(RxWiki News) Heart rhythm disorders may have a genetic link. Researchers have identified a gene mutation that appears to interfere with the cardiac conduction system, contributing to lethal heart arrhythmias.
The cardiac conduction system, comprised of specialized cells in the heart walls, regulates the speed and rhythm of the heartbeat by sending electrical signals from the sinoatrial node in the heart's upper chamber to the lower chambers, causing contraction and blood pumping.
Researchers have identified a gene called Tbx3 that appears to interfere with the development of the cardiac conduction system, potentially causing life threatening heart arrhythmias.
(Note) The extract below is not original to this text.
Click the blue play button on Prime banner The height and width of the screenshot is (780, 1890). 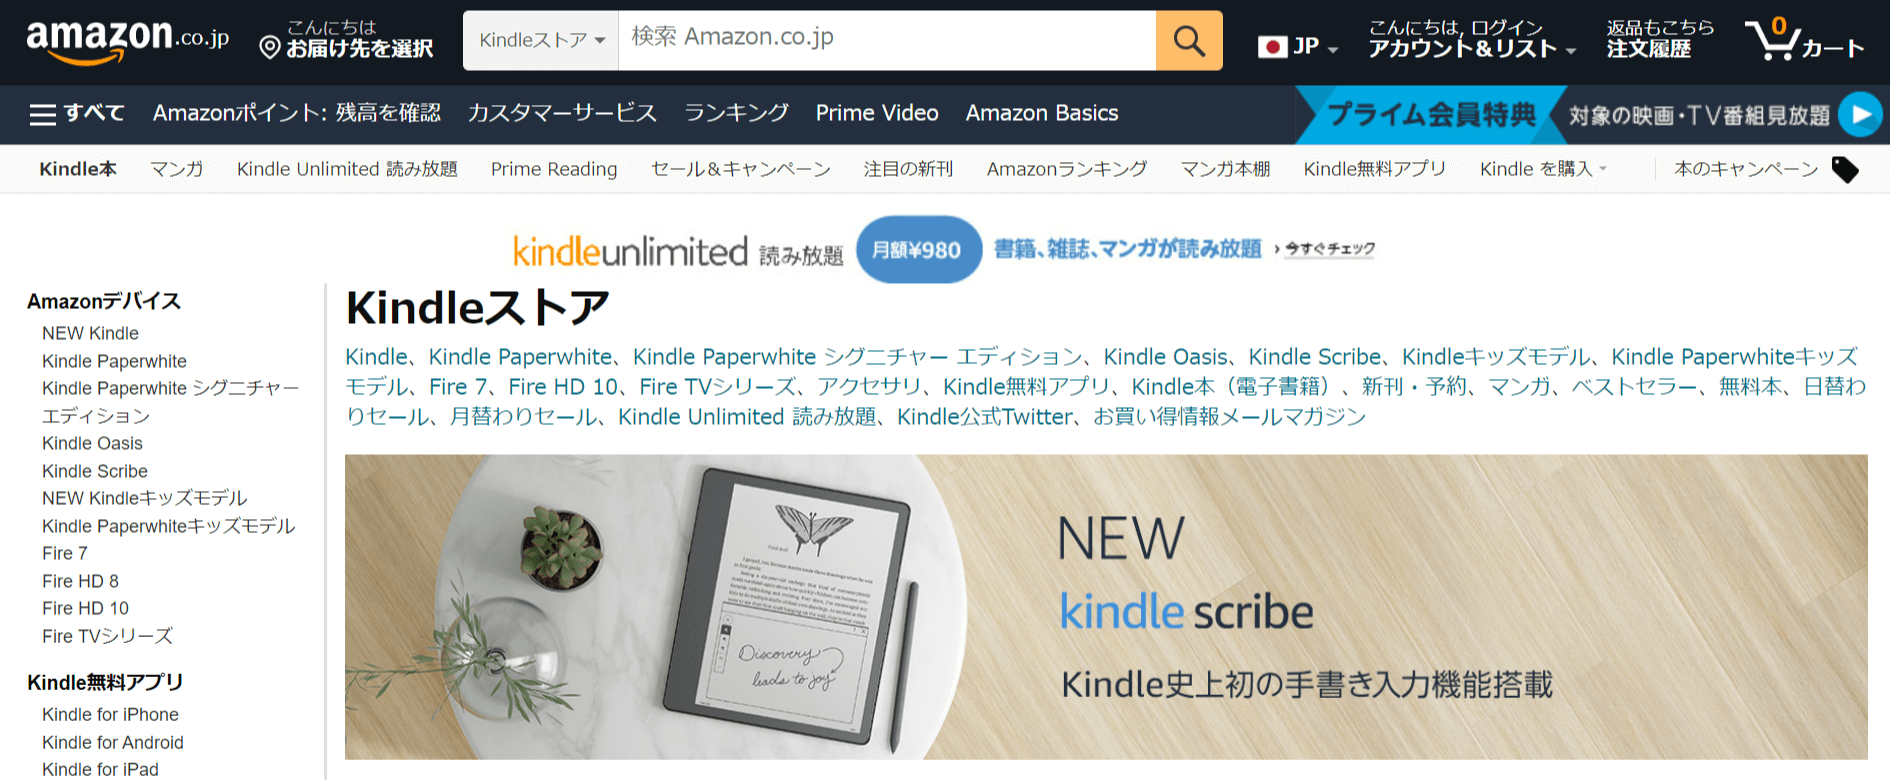click(x=1860, y=115)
Dr. Anne M. Moon, study author and adjunct professor of pediatrics at the University of Utah School of Medicine, said that the cardiac conduction system is very sensitive to Tbx3 because it is required for the conduction system to develop, mature and function properly.
Researchers used mouse embryos to test their theory, finding that below a critical threshold, mice suffered arrhythmias and could not survive. After the mice were born, they developed arrhythmias or had sudden death as levels of Tbx3 protein were increased.
This occurred because the protein increase impaired the electrical signal in the sinoatrial node and blocked the atrioventricular node, which conducts electrical signals from the atria to the ventricles.
Though Tbx3 has been linked to heart development, its role is not clearly defined. In future research Moon plans to study
This discovery has implications for the potential to regenerate functional heart tissue, according to Moon. "There's a big effort to regenerate heart muscle," she says. "But if the muscle can't conduct electrical signals, it's not going to do any good; we also need to be able to regenerate conduction tissues to regulate that muscle."
In her future research, Moon wants to discover specifically how Tbx3 regulates the behavior of cells in the cardiac conduction system and whether cells that don't have enough Tbx3 die or turn into some other kind of cells.
The study was published in the Dec. 26 edition of journal Proceedings of the National Academy of Sciences.